ARTICLE XI AMENDMENTS

These By-laws may be amended at any regular or special meeting by a two-thirds (2/3) voting in person, or by mail, provided that no amendment shall be adopted unless a copy of such proposed amendment shall have been included in or enclosed with the notice of such meeting.

Comment: Some Associations require a three-fourths (3/4) majority vote to amend the By-laws.

ARTICLE XII DISSOLUTION

After fulfillment of the requirements of the law on dissolution or after discontinuance of business and payment of debts, any surplus shall be transferred as a gift to FarmHouse International Fraternity, or to another association or corporation having purposes similar to this Association, or shall be distributed for charitable purposes related to the purposes stated herein, or shall be given to the International Fraternity for safekeeping (and with no interest) until such time as this Association is reactivated, such time not to exceed five years.
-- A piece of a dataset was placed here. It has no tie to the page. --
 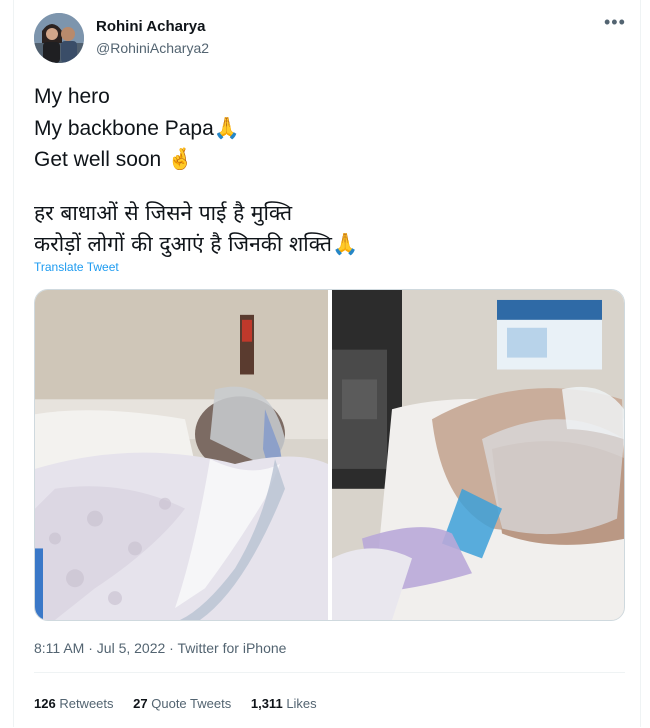 I want to click on source-link: Twitter for iPhone, so click(x=232, y=648).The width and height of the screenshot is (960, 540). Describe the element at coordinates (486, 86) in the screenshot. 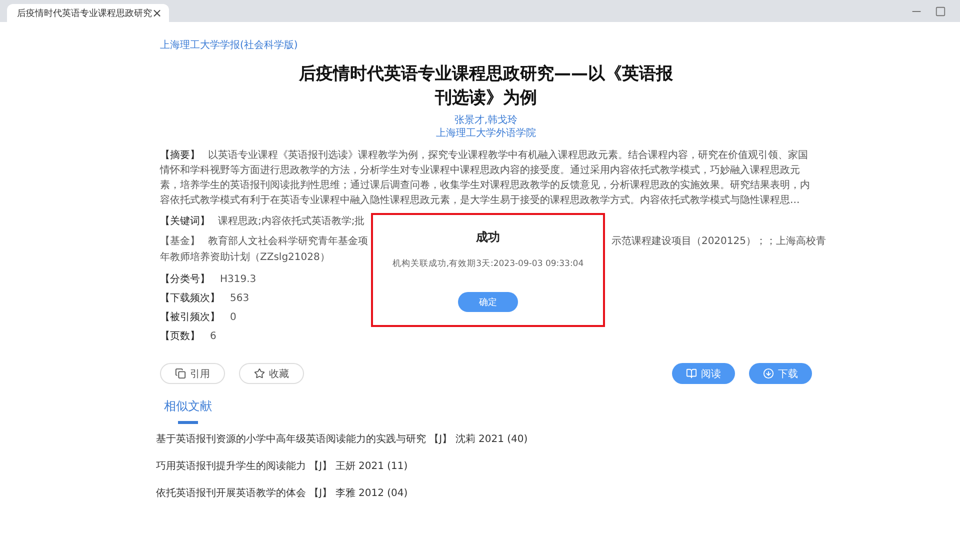

I see `article-title: 后疫情时代英语专业课程思政研究——以《英语报刊选读》为例` at that location.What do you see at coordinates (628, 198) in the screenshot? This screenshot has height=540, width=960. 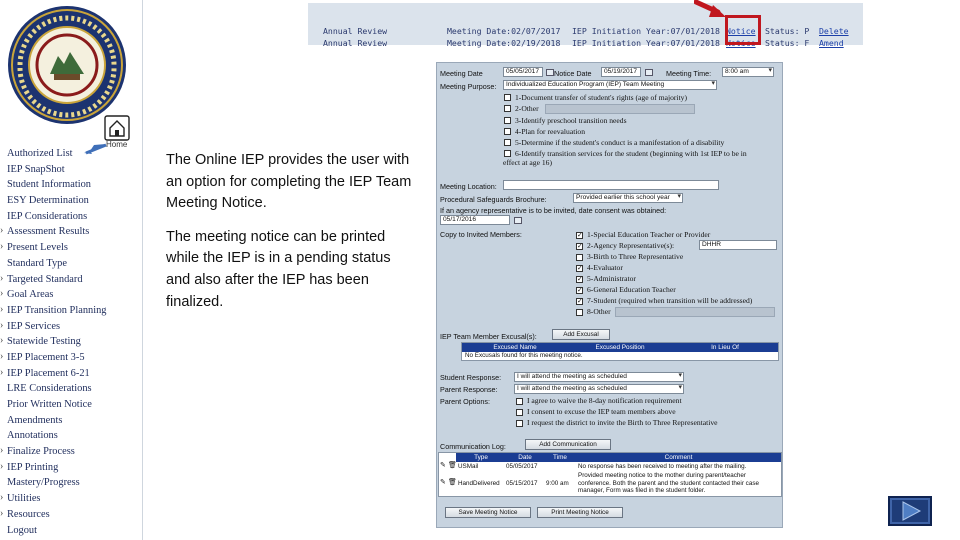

Note: A statement regarding dissolution is required to obtain a bulk mail permit and for possible other legal requirements of a non-profit corporation.

ARTICLE XIII INDEMNIFICATION

This Association shall, to the full extent permitted by law, indemnify any director or officer of this Association against expenses including attorney's fees, judgments, fines and amounts paid in settlement reasonably incurred in the defense of any action, suit or proceeding, civil or criminal, in which he is made a party by reason of being or having been such director or officer of this Association, except in matters in which it is finally adjudged in such action, suit or proceeding that he is liable for negligence or willful misconduct in the performance of his corporate duties.

Note: Once completed and ratified, send a copy of the Association By-laws to the FarmHouse International Fraternity Office to be kept on file for reference.